Rapports estampillés sans suite
«Combien de rapports ont été transmis par la Centif. Est-ce qu’il y a eu une suite ? Et pourtant la loi exige que ces rapports soient transmis au Juge. La présidente de l’Ofnac n’a-telle pas dit qu’elle a transmis des rapports au procureur. Qu’est-ce qui s’en est suivi ? Rien pour le moment. Donc ce n’est pas une question de transmission des rapports au procureur, mais un problème de système, de comportement, de relation entre le gouvernant et les affaires publiques. Tant qu’on n’aura pas réussi à lutter contre l’impunité, la désarticulation des instruments de gouvernance, on n’aura jamais réussi à faire en sorte que les rapports soient transmis au procureur.»
La Crei en Crief
«Nous on prône une proposition qui avait déjà été faite en 2014-2015 par l’IGE sur la transformation de la Crei en Crief (Cour de répression des infractions économiques et financières). Mais en rendant conforme la Crief aux normes internationales tout en respectant les principes du droit de la défense, du principe du contradictoire. Même s’il y a un renversement de la charge de la preuve c’est moins important. Il suffit juste de rendre conforme cette juridiction aux normes internationales. (…) Soit on crée un parquet financier adossé à la Crei, ou cette juridiction aura la compétence de connaitre de pratiquement toutes les infractions économiques et financières et tout ce qui touche à la corruption, à la concussion, au blanchiment, à la prise illégale d’intérêts, au détournements de deniers publics, l’instauration du favoritisme mais aussi de connaître de tous les rapports produits par les corps de contrôle.»

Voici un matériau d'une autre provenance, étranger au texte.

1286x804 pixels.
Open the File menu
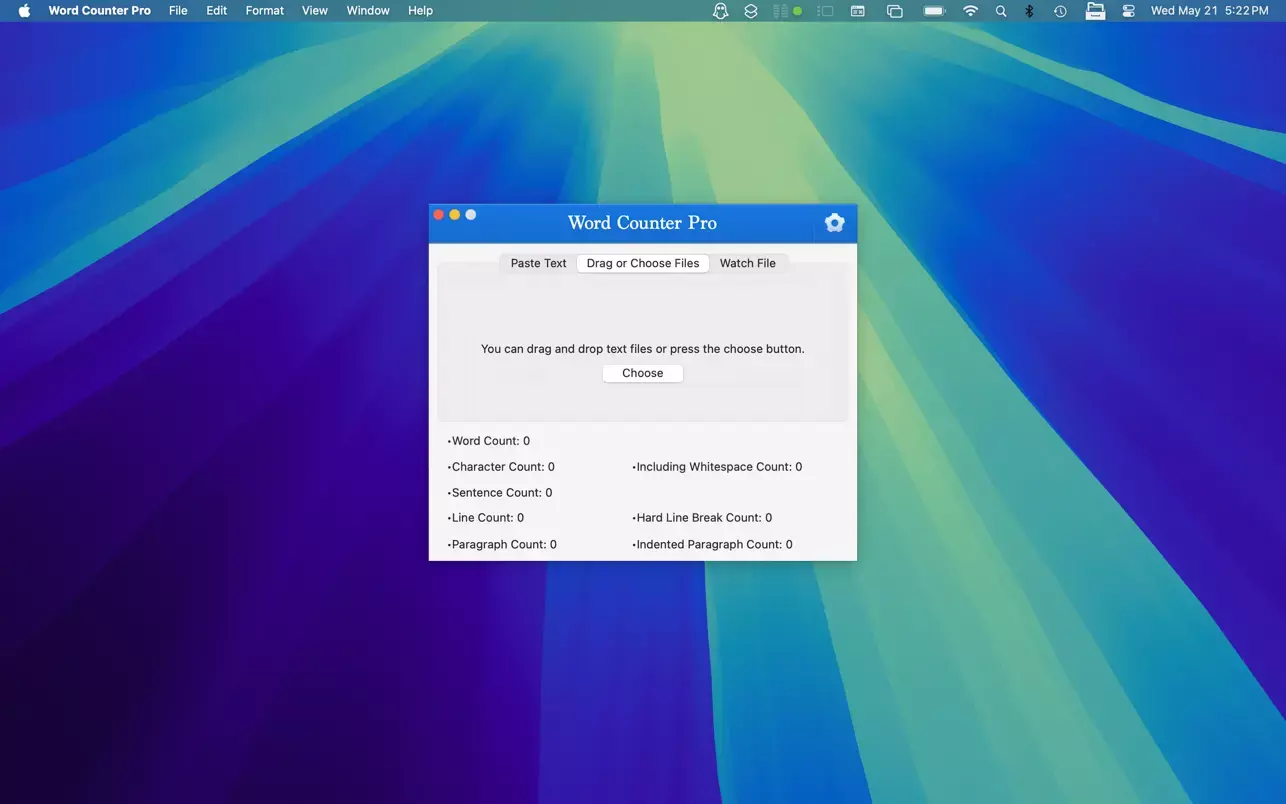coord(178,11)
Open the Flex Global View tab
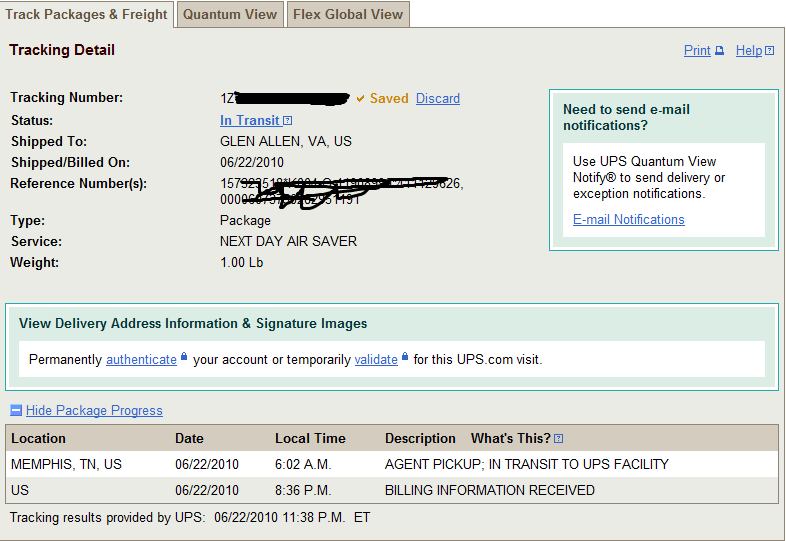This screenshot has width=786, height=541. (348, 15)
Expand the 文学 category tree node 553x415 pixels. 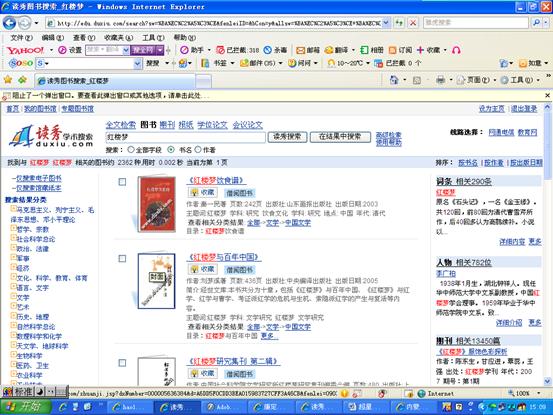click(13, 297)
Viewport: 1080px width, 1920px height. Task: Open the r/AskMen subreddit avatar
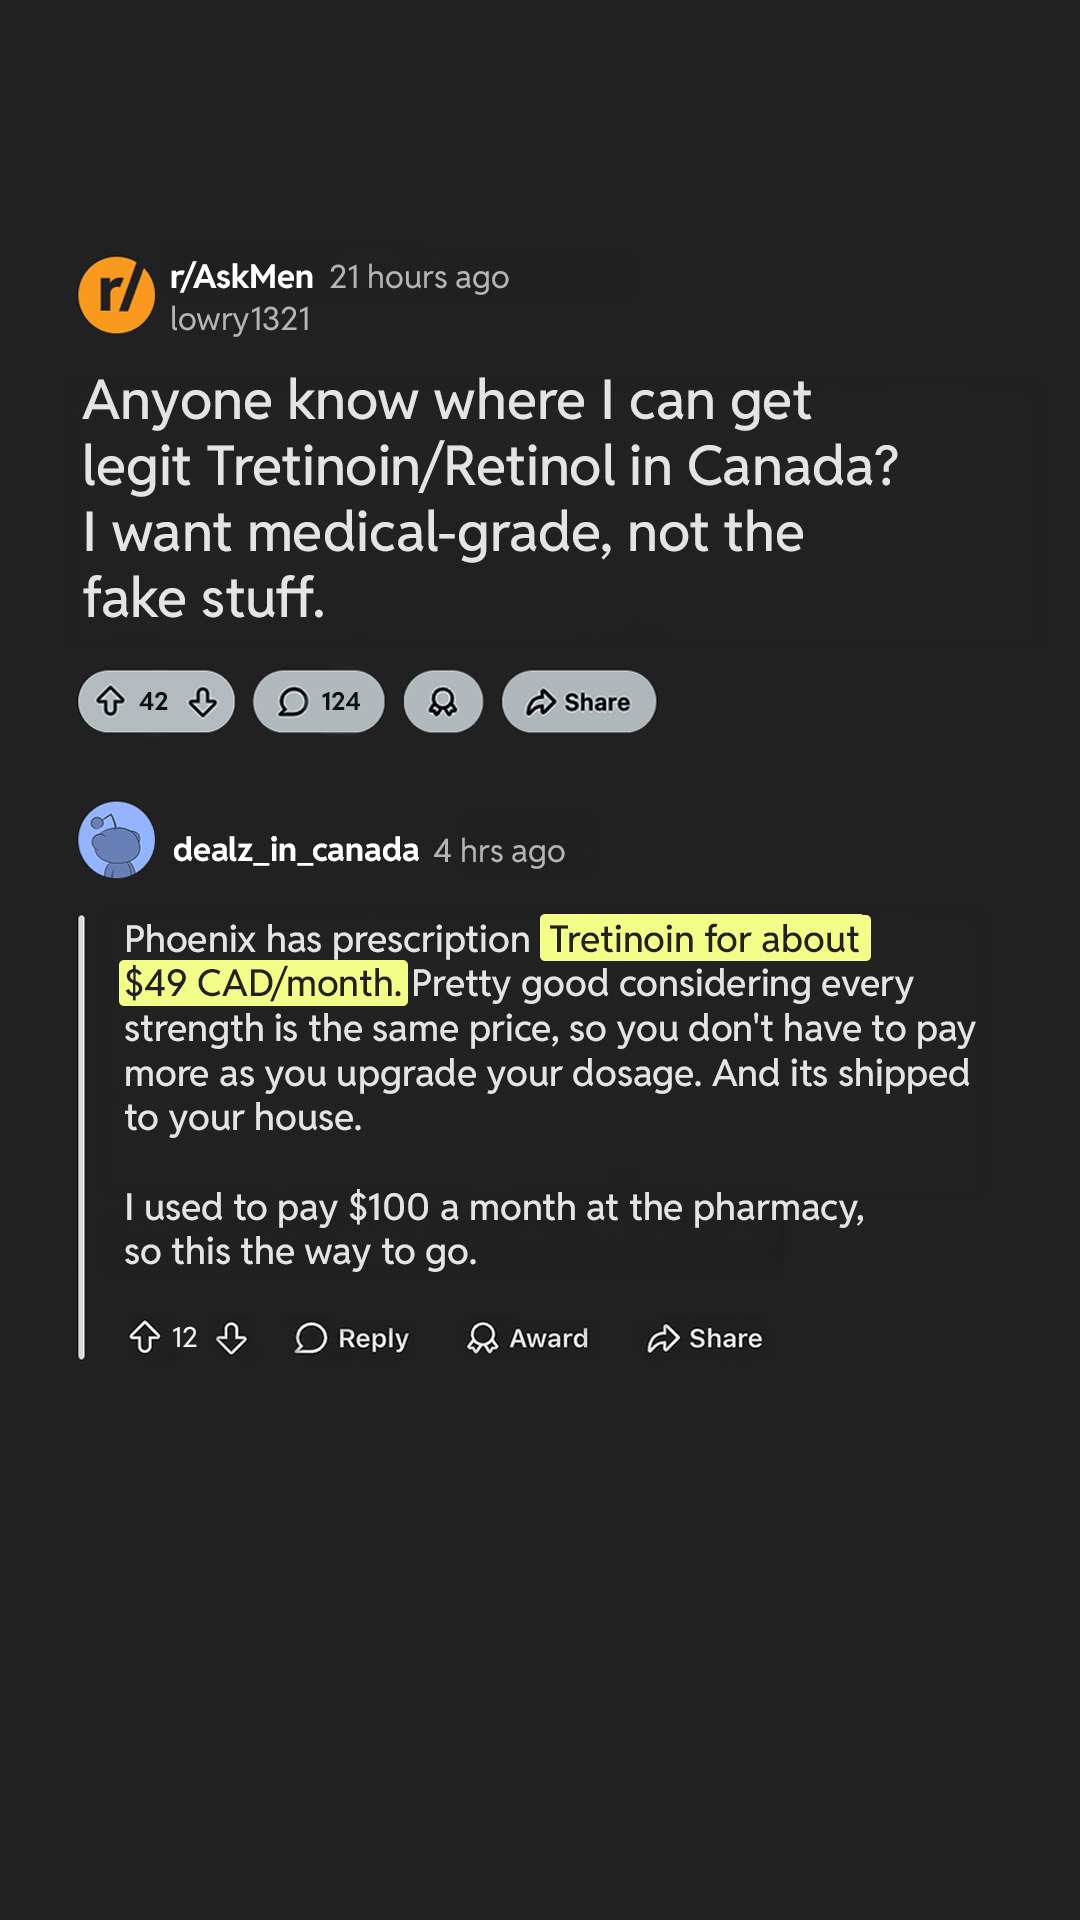[x=117, y=295]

L’Ige et la « formule magique » de l’Armp
«Il faut aller au bout de l’analyse. Si les marchés d’entente directe ont été possibles, au niveau de la délégation générale de la francophonie, c’est grâce à l’autorité de régulation des marchés publiques. Nous avons toujours alerté. Au niveau de l’Armp, ils ont un système pour délivrer une autorisation exceptionnelle à chaque fois qu’il y a un conflit entre la Dcmp et une administration. L’Armp, avec une formule magique, qui est souvent utilisée contre le droit, autorise à titre exceptionnel. Et pour les marchés de la Direction générale de la francophonie, nous avons dénombré au moins 4 autorisations de l’Armp à titre exceptionnelle.
C’est pourquoi on est étonnés de voir que l’Ige n’est pas allée jusqu’au bout de sa logique et nous dire si les autorisations qui ont été accordées par l’Armp sont fondées ou pas (…) L’Armp n’a pas le droit d’autoriser à titre exceptionnel. Quand c’est deux fois, trois fois 4 fois 5 fois 6 fois, ça devient un principe. Donc la responsabilité est partagée entre la Dgf, l’Armp et les autorités politiques qui ont laissé faire.»